WHAT YOU NEED TO DO:
1. Please reproduce word for word the part of the passage on Window that opens with the words containing "For a long time, Window" and closes with "these two operations.".
2. According to the passage on Window, how many aluminized paper strips were dispersed during Operation GOMORRAH?

PROVIDED PASSAGE:
-- BEGIN --

The decision not to use the Window application was a much debated and well-kept secret by the highest levels in Allied Command. It wasn’t until early 1943 that Prime Minister Winston Churchill approved and authorized its use. A couple of weeks later, Window was first used by the Royal Air Force (RAF) during Operation GOMORRAH – the devastating air-raids on Hamburg. During this operation, 90 million aluminized paper strips were dispersed, each measuring 12 by 0.6 inches. Window greatly contributed to the confusion of the Wurzburg radar system and its operators, blinding them almost completely and rendering the German air defence batteries useless. Out of the 791 RAF bombers deployed, only 12 did not return, whereas in previous missions, without the use of Window, more than 10% of the aircrafts had been lost.

For a long time, Window was only used to attack the German Wurzburg radar systems. Quite notably, and along with other deceptive devices, it was later used to provide the two false-target (fictitious) fleets during the D-Day invasion components of Operations Glimmer and Taxable. The success of these operations was greatly contributed to by the Canadian destroyer HMCS Haida, which was designated as the lead ship for trials off the coast of Scotland a couple of months prior to the planned invasion. Haida, along with the Sterling and Lancaster bombers and smaller seaborne vessels, conducted extensive and successful testing trials which led to the enabling and success of these two operations.

Chaff
Today Window, which is more commonly referred to as Chaff, is used by many modern military forces to distract radar guided missiles off their targets.

-- END --

RECORD EXTRACTS:

-- BEGIN --

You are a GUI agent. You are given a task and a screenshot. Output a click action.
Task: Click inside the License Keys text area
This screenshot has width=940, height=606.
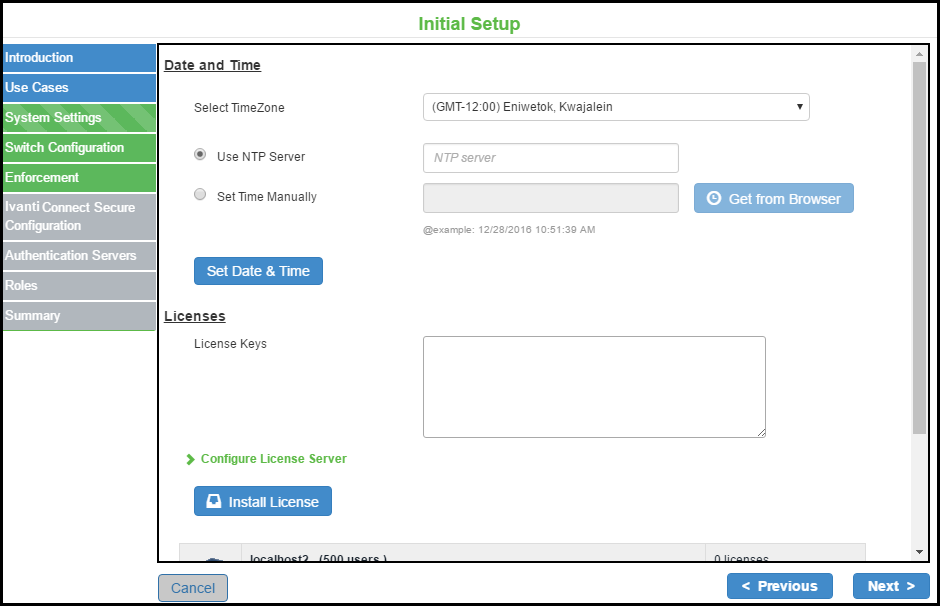point(594,386)
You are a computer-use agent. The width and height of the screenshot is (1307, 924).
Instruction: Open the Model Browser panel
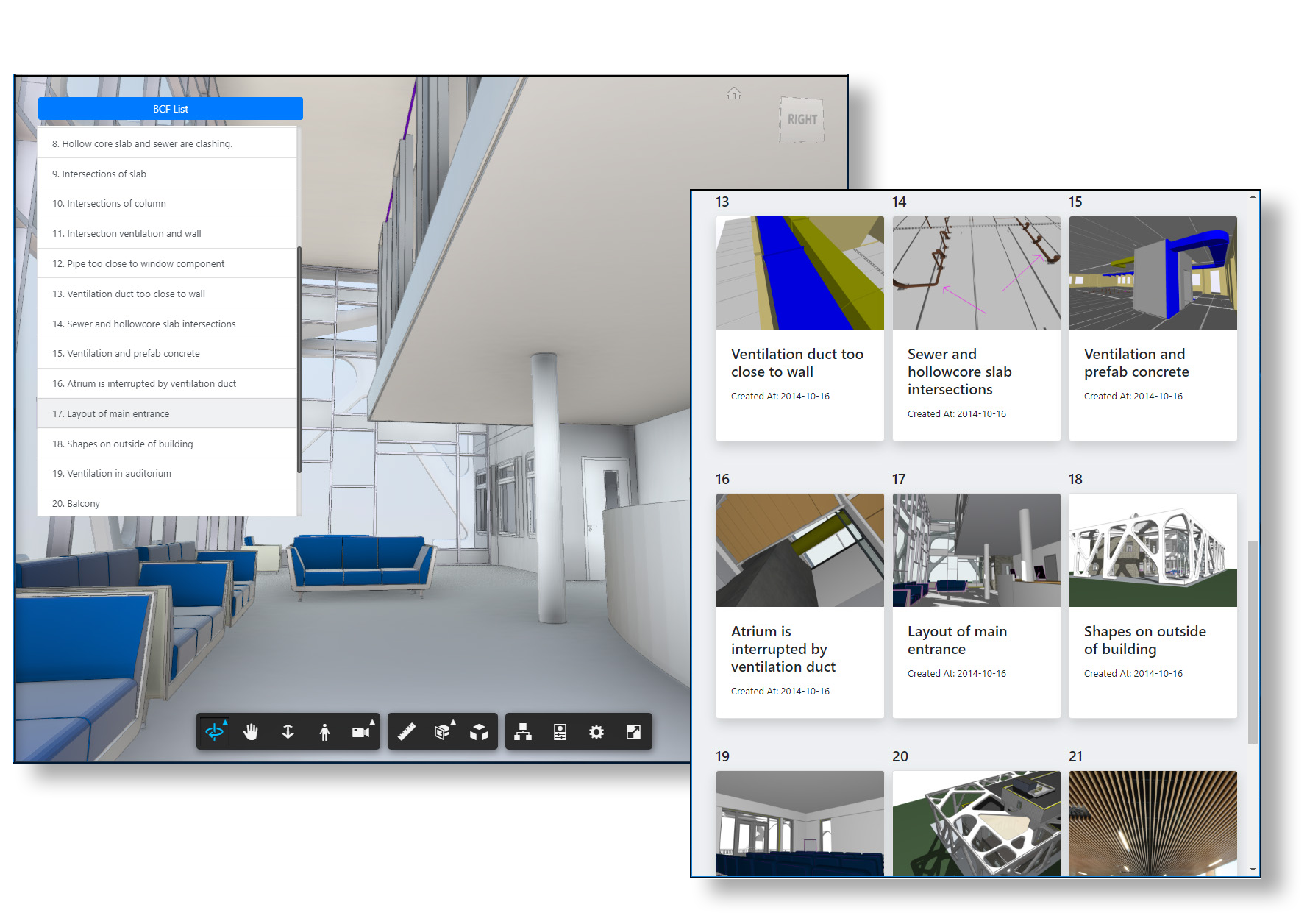tap(523, 731)
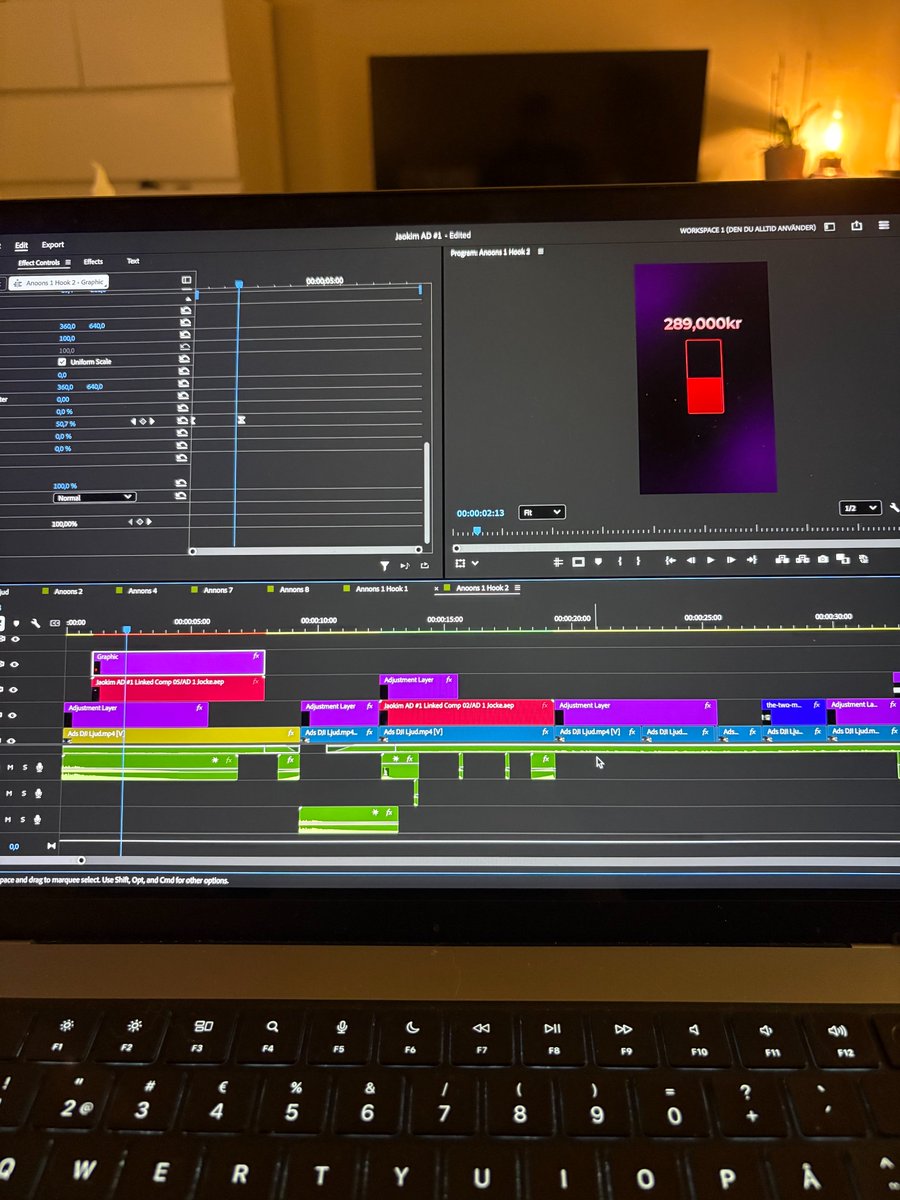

-- END --

THE REPLIES:
1.
For a long time, Window was only used to attack the German Wurzburg radar systems. Quite notably, and along with other deceptive devices, it was later used to provide the two false-target (fictitious) fleets during the D-Day invasion components of Operations Glimmer and Taxable. The success of these operations was greatly contributed to by the Canadian destroyer HMCS Haida, which was designated as the lead ship for trials off the coast of Scotland a couple of months prior to the planned invasion. Haida, along with the Sterling and Lancaster bombers and smaller seaborne vessels, conducted extensive and successful testing trials which led to the enabling and success of these two operations.

2. 90 million aluminized paper strips were dispersed.